O técnico português Jesualdo Ferreira desembarcou nesta terça-feira no Brasil para assumir o comando do Santos cercado de expectativa e carregado também de uma responsabilidade. Aos 74 anos, ele terá a missão de tentar igualar o sucesso do compatriota Jorge Jesus no Flamengo e conseguir representar o país que mais revela técnicos no mundo. Em 2019, treinadores portugueses conquistaram títulos nacionais em outros 11 países, mas em nenhuma das principais ligas europeias.
O sucesso de Jorge Jesus, o renome de José Mourinho, do Tottenham, e as buscas de Santos, Avaí (Augusto Inácio) e Red Bull Bragantino (Carlos Carvalhal) por portugueses têm uma explicação em comum. O país europeu se especializou em formar treinadores principalmente por criar há mais de 30 anos um curso de formação na área.
Portugal tem hoje em dia dois técnicos na elite inglesa e cinco treinadores que participaram da fase de grupos da atual Liga dos Campeões. Atualmente cerca de 2 mil profissionais têm as licenças obtidas em Portugal em algum dos quatro diferentes níveis, do básico ao de elite.
Para o presidente da Associação Nacional dos Treinadores de Futebol do país (ANTF), José Pereira, o curso local tem como legado mostrar aos alunos a importância de dar treinos que consigam misturar a parte tática, técnica, física e psicológica.
Em um mesmo trabalho, o jogador deve aprimorar esses fundamentos de forma integrada. “O técnico deve trabalhar em bloco, com um agregado de vertentes. A vantagem dos portugueses é a profissionalização da ideia de jogo. O técnico não se limita a copiar os exercícios dos outros, mas cria os próprios métodos”, afirmou ao Estado.
O estudo não é garantia de sucesso ou de currículo. Recentemente nomes como Paulo Bento e Sérgio Vieira fracassaram no Brasil. Nesta temporada, o português Marco Silva foi demitido no Everton. Mesmo os recém-contratados Jesualdo Ferreira e Augusto Inácio conquistaram poucos títulos de expressão nos últimos anos.

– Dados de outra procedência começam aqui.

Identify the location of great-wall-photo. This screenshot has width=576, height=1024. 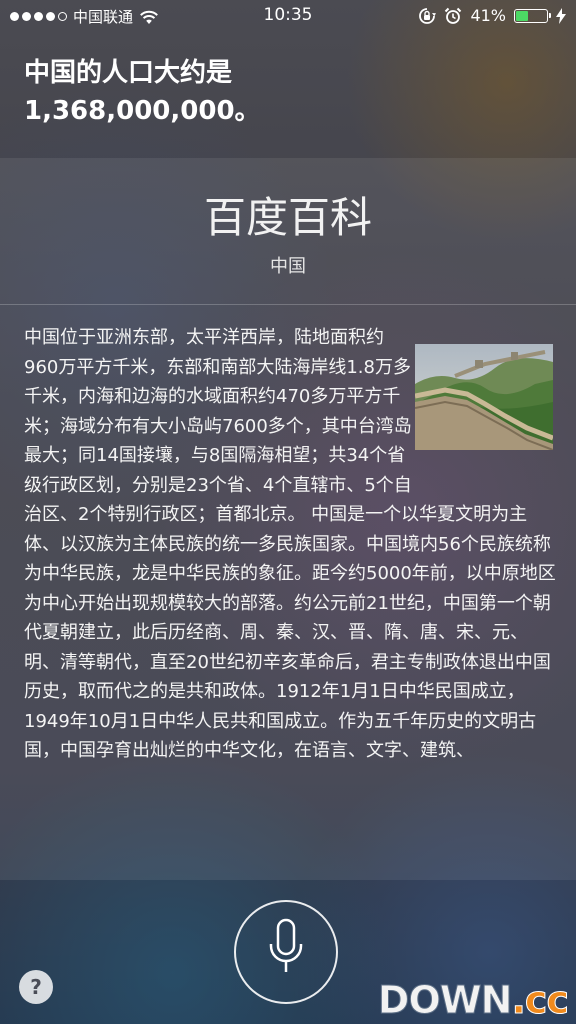
(484, 397).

O futebol português começou a se transformar em um celeiro de treinadores em 1975. Na época foi criada em Lisboa a primeira especialização em futebol voltada para graduados em Educação Física. O curso atraiu tantos interessados que depois foi estabelecido um novo parâmetro para frear o excesso de treinadores certificados.
Nos últimos 30 anos, o curso organizado pela Federação Portuguesa de Futebol (FPF) e pela ANTF obteve sucesso a ponto de parte do currículo ser utilizado como referência pela Uefa para aplicação em outros países. Enquanto no Brasil o treinador interessado na licença da CBF precisa participar de cursos no Rio de Janeiro, em Portugal é possível se matricular a alguma das 11 unidades espalhadas pelo país.

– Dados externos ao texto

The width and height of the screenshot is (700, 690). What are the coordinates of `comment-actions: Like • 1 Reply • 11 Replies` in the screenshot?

O caminho rumo ao diploma principal é longo. Treinadores como Jesus, Mourinho e Jesualdo possuem a licença mais alta, do quarto grau. O iniciante deve primeiro pagar cerca de R$ 4 mil para realizar o curso de grau 1 e só poderá se inscrever no nível seguinte se cumprir um ano de aulas, seguido de outros períodos comprovados de observação e de experiência prática em clubes. Só pode dirigir na elite portuguesa quem tiver os certificados mais altos.
Antigo aluno dessa escola, o treinador português Paulo Duarte trabalhou no União de Leiria como assistente de Jorge Jesus e foi comandado por José Mourinho. Duarte afirma que os profissionais do país têm como diferencial o estudo constante e a vontade de aprender novos idiomas.
“Os técnicos brasileiros também têm capacidade. Mas sinto que o Brasil adormeceu um pouco pelo sucesso. Os treinadores portugueses tiveram o êxito de acompanhar a evolução do futebol e ver continuamente quais são os novos métodos de trabalho”, disse Duarte, atual treinador da seleção de Burkina Faso.
BRASILEIRO TÉCNICO EM PORTUGAL – Se o Brasil vive uma grande invasão portuguesa de técnicos, a recíproca não é verdadeira. O carioca Armando Santos é o único representante do País na atual temporada do futebol em Portugal.
O treinador do Mirandela, da terceira divisão nacional, quer realizar o terceiro grau do curso, que permite ao profissional dirigir na segunda divisão local. “Em Portugal se preza a tática e o profissionalismo. No Brasil, boa parte dos técnicos são ‘boleiros’ e se valoriza mais a parte individual. Aqui você precisa estudar e ter formação, ou não vai ter espaço”, comparou.
Ex-goleiro, Santos está em Portugal há 14 anos e explica que um dos aspectos mais interessantes do curso é a ênfase na psicologia. “O treinador tem de cativar o desejo dos jogadores. A tática não vai funcionar se o time não mantiver o equilíbrio emocional”, contou.